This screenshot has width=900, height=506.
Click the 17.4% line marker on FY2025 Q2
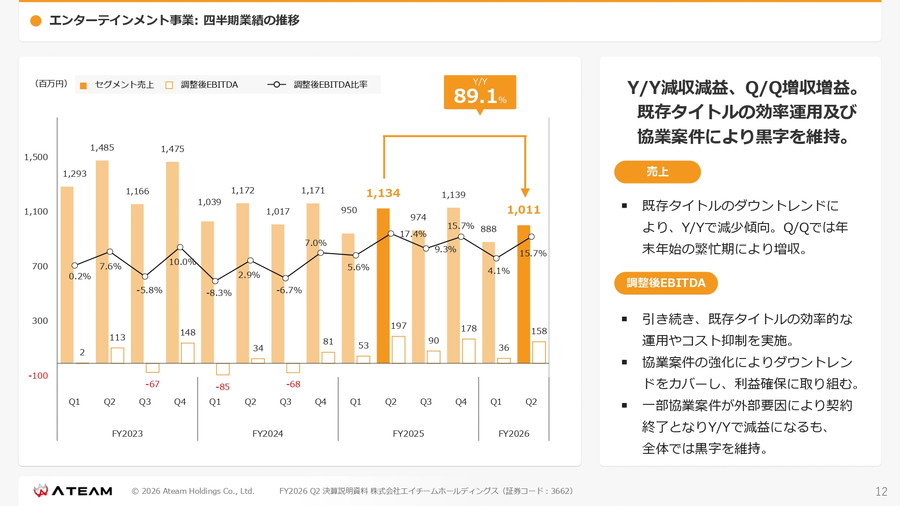point(391,234)
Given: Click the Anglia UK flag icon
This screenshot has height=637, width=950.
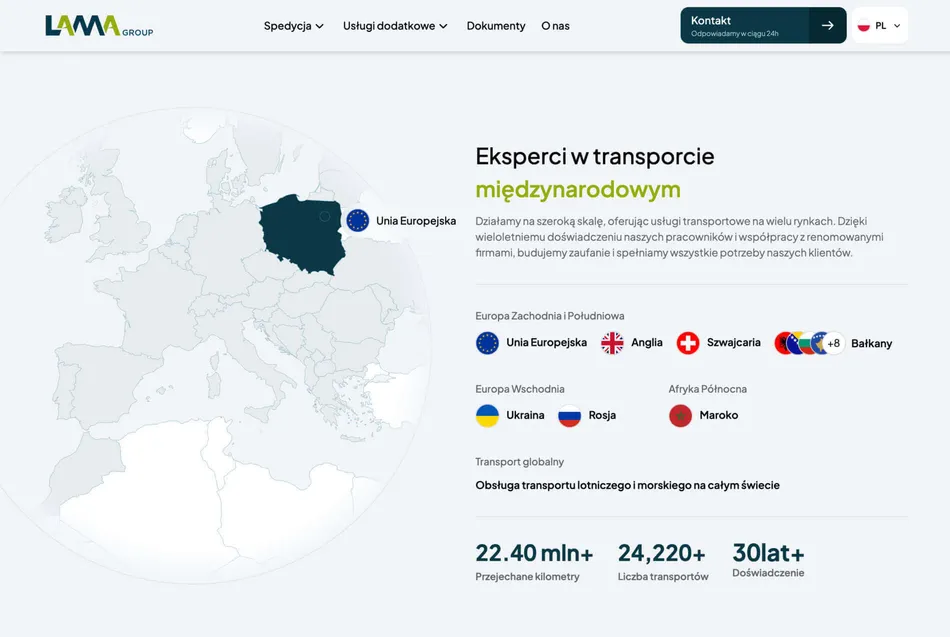Looking at the screenshot, I should pyautogui.click(x=612, y=343).

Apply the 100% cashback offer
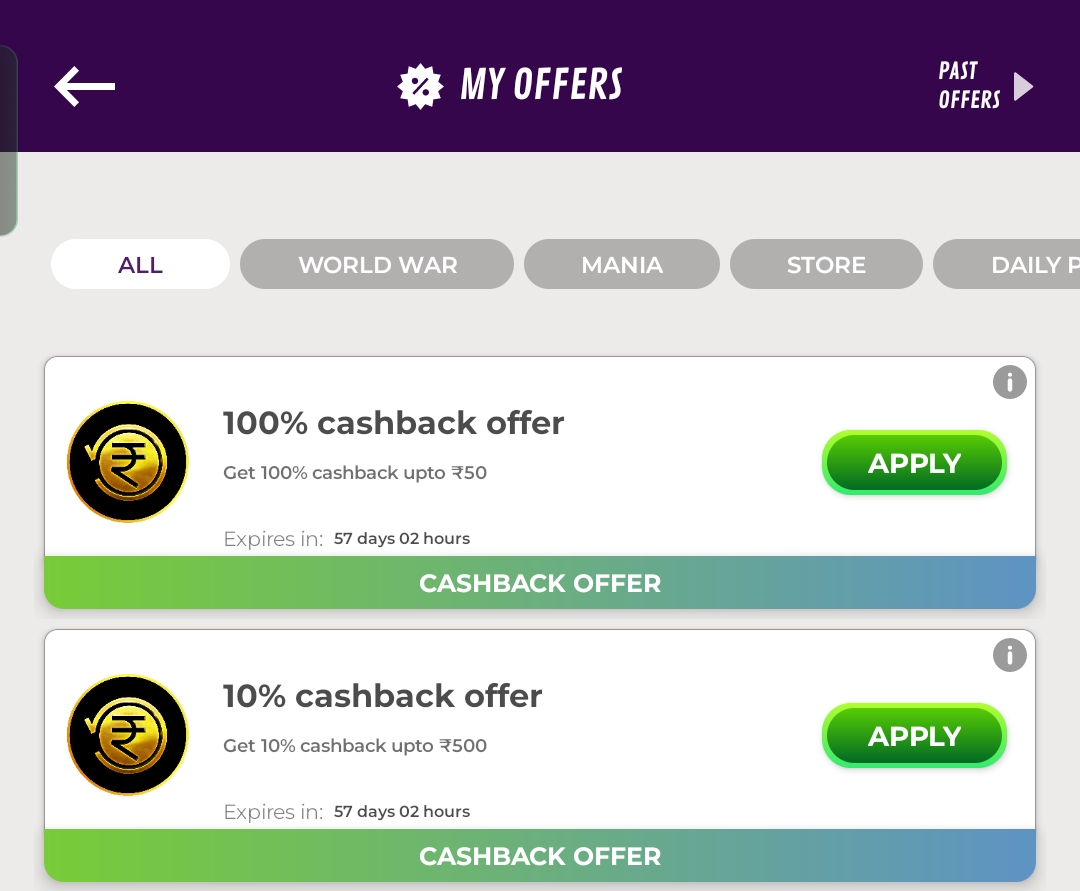coord(913,462)
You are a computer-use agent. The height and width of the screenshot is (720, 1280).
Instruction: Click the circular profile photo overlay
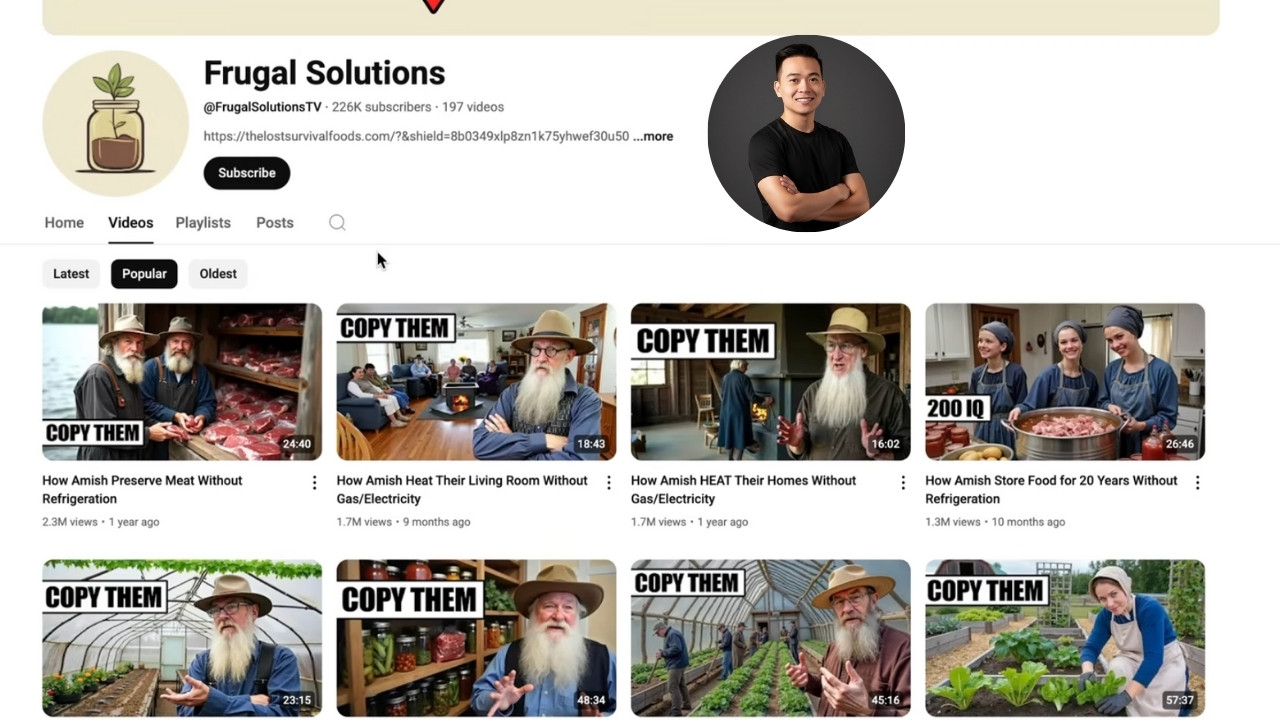pos(806,133)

▬▬▬

Word for word, write out each of the records, but not the pictures.

- **Result of the exercise**:
This screenshot has width=900, height=506.
Click the 17.4% line marker on FY2025 Q2
point(391,234)
Given: Click the Anglia UK flag icon
This screenshot has height=637, width=950.
Looking at the screenshot, I should pyautogui.click(x=612, y=343).

Apply the 100% cashback offer
coord(913,462)
You are a computer-use agent. The height and width of the screenshot is (720, 1280).
Instruction: Click the circular profile photo overlay
pos(806,133)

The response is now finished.